With reporting season offering little in the way of guidance, investors are banking on stimulus that will soon be withdrawn.
As a stronger-than-expected reporting season draws to a close, companies are warning against expecting the same results going forward – something markets aren’t taking on board, according to SG Hiscock portfolio manager Hamish Tadgell.
“When we look at the data on earnings per share, it is still forecasting a recovery in 2021,” Mr Tadgell said.
“We think this is probably somewhat optimistic – after all, it historically takes, on average, three years for the market to return to its previous peak earnings level following a downturn. While we recognise this is an event-driven crisis rather than a structural or cyclical recession, and governments have injected massive stimulus, we would be surprised if things return to normal quickly given the economic challenges and dislocation.”
But while reporting season might not have provided much in the way of guidance, it did highlight the disparities between the companies that are thriving and those that are “doing it tough”.
“For active investors, there have been some good opportunities in those companies benefiting from the ‘stay at home’ trend, the stimulus packages and the [low-interest] rates,” Mr Tadgell said.
“These include electronics and furniture companies that can participate in the shift to [working from home and homeschooling], as well as food delivery and grocery companies. On the other hand, companies in the “out and about” category – such as travel and hospitality and retail shopping centres have been impacted by social distancing and isolation restrictions.”

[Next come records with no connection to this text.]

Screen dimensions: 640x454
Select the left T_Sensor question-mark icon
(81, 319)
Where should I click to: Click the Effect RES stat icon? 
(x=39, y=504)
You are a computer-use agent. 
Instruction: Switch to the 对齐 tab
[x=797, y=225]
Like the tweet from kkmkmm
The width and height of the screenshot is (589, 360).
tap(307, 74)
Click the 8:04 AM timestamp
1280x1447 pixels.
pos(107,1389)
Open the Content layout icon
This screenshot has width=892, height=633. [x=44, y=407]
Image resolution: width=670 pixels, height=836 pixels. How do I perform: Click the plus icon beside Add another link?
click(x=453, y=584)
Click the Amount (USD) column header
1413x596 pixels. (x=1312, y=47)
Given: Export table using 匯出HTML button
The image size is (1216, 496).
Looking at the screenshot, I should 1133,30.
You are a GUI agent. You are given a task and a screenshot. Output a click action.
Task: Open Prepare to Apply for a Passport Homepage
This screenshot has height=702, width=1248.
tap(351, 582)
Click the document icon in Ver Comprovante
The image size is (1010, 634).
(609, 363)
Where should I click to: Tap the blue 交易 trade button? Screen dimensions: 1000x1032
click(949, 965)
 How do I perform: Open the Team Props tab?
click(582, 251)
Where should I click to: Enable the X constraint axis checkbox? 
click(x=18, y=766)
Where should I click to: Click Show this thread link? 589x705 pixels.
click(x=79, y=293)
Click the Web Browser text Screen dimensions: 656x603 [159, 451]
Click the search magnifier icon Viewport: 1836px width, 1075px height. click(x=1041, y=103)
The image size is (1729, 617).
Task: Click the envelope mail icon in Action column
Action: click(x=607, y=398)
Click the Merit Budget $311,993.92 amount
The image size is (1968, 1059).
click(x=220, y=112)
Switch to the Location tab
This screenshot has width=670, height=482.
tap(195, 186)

Optimism about the recovery will also be tested over the coming months as the “[tug of war]” of “economic support versus economic reality” plays out to its bitter end, with plenty of questions still to be answered about the role stimulus will play in the aftermath of COVID-19.
“The massive government stimulus channelled through initiatives such as JobKeeper and JobSeeker, as well as loan and repayment holidays, is suppressing real unemployment and insolvency levels but, as the stimulus fades, it seems likely these levels will rise,” Mr Tadgell said.
“A key question is whether policy will outlast the pandemic. The economy is currently on life support but what will happen if this is withdrawn – and is it even feasible that it will be withdrawn?”